Now even more possible with PythonX
asianfilm
It’s fine to use LLMs while coding but I don’t want to read posts here generated by AI. If you were overwhelmed, you could have taken a few days to think what you, as a presumed human, wanted to say. If the AI wants to post, there are forums for that.
Vidar
I’m not familiar with diffsinger, or the problem space, but I have used visual programming a fair bit over the years for various tasks. So I think I can say something about that part at least. Indeed I have earlier mused that many Elixir programs, with their modules and connections visualized with a Mermaid graph, could look very familiar to visual programming.
I would not choose visual programming for the UI alone. It can be very elegant with small programs, but for big programs it can easily turn into real life visual spaghetti code. At which point making components, color coding and or framing entire areas of code with what they actually do is a good idea. Then you have bigger components which again hides detailed complexity and allow easy overview.
My experience is that visual programming have some strong points:
- Isolation, reuse and making components. This is just trivial, and the reuse is real.
- Refactoring. Again, often just trivial cut and paste and move around.
- Parallelism. You can make independent parallel paths of visual code and you will get programs that runs that code in parallel. (Depending on actual hardware, and not all visual programming languages do this equally well). Back in the day I did FPGA programming using Labview, and it was like painting code onto actual hardware.
- UI. You see your program flow very easily. Depending on the language programming concepts like loops can be less elegant or just not possible at all.
- Debugging. Issues are often highlighted at the exact spot or module. Data comes in, but data doesn’t come out. Making a type breaking connection is usually impossible and thus found before even trying to compile. (Again, depending on language).
Like Elixir visual programming is also about transforming data, through visible steps and with connections between independent modules.
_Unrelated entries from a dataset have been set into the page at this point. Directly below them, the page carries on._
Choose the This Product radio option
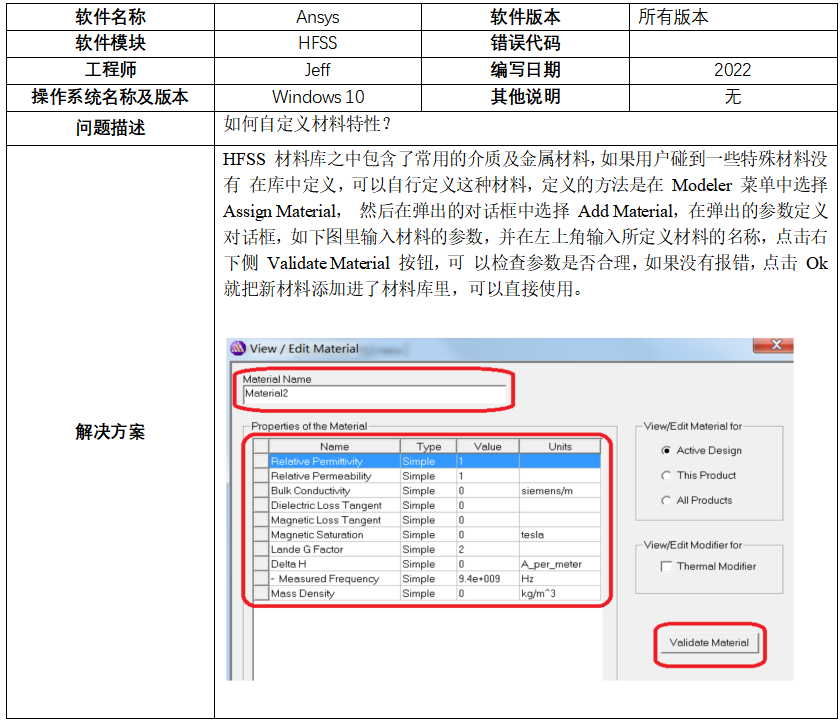 667,476
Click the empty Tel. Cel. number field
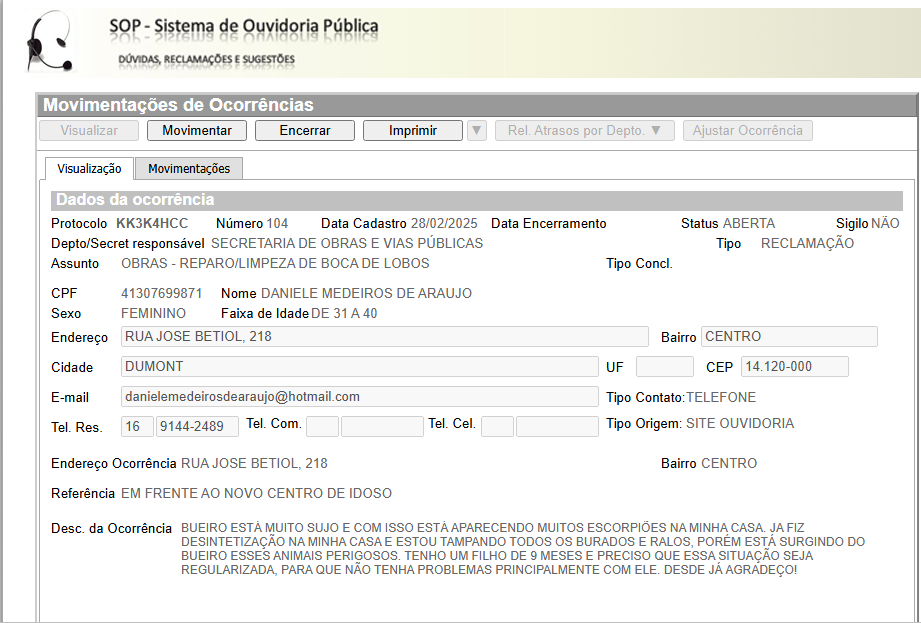Image resolution: width=921 pixels, height=623 pixels. coord(557,427)
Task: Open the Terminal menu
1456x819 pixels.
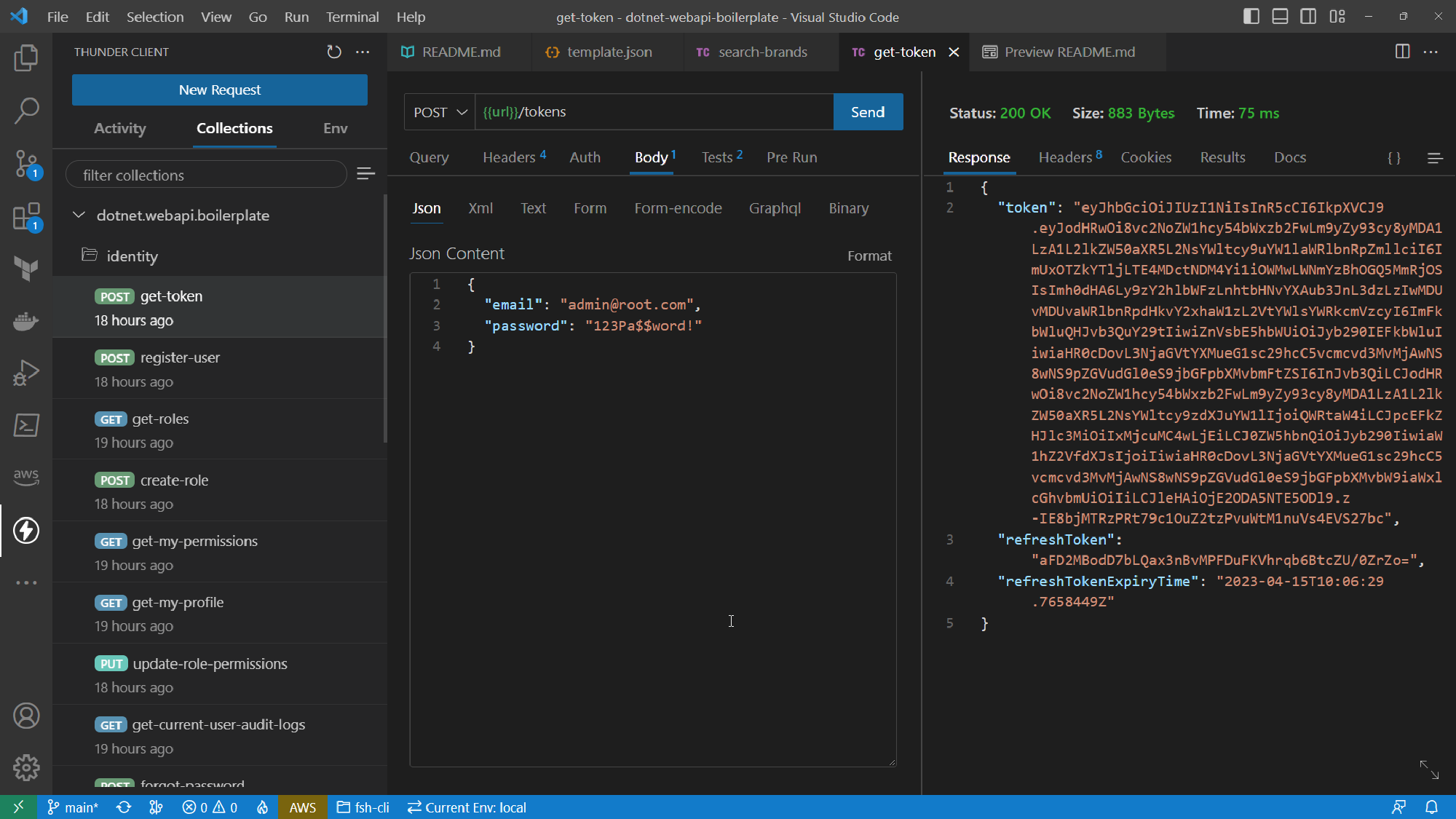Action: (x=352, y=17)
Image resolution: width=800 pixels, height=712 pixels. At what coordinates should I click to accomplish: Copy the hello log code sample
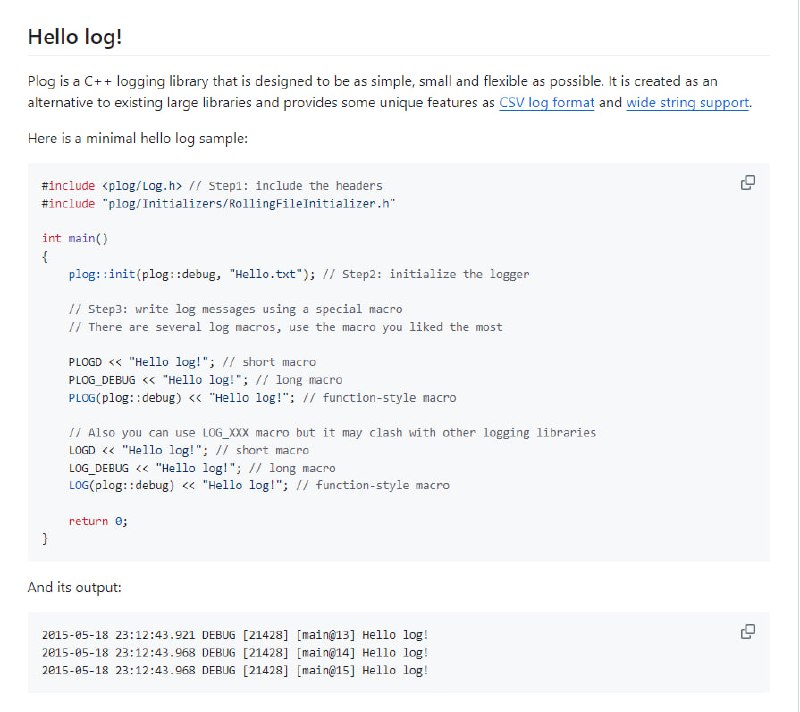click(x=747, y=182)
Like functional programming the variables don’t change so if you want to reuse the value of a variable from earlier in the graph just make a connection to it at that stage.
The bypass caching & incremental generation you mention is a necessity during development of big graphs, or any minor change will end up triggering entire graph recalculations.
I don’t see why the internal architecture of components would make a visual UI for composing them any harder? The components should be independent, and with explicit inputs and outputs only, so what goes on inside is just their business. Indeed many visual languages make it easy to use different languages inside of components to better suit the components task. For composition the input and outputs, with types and data shapes, should be enough.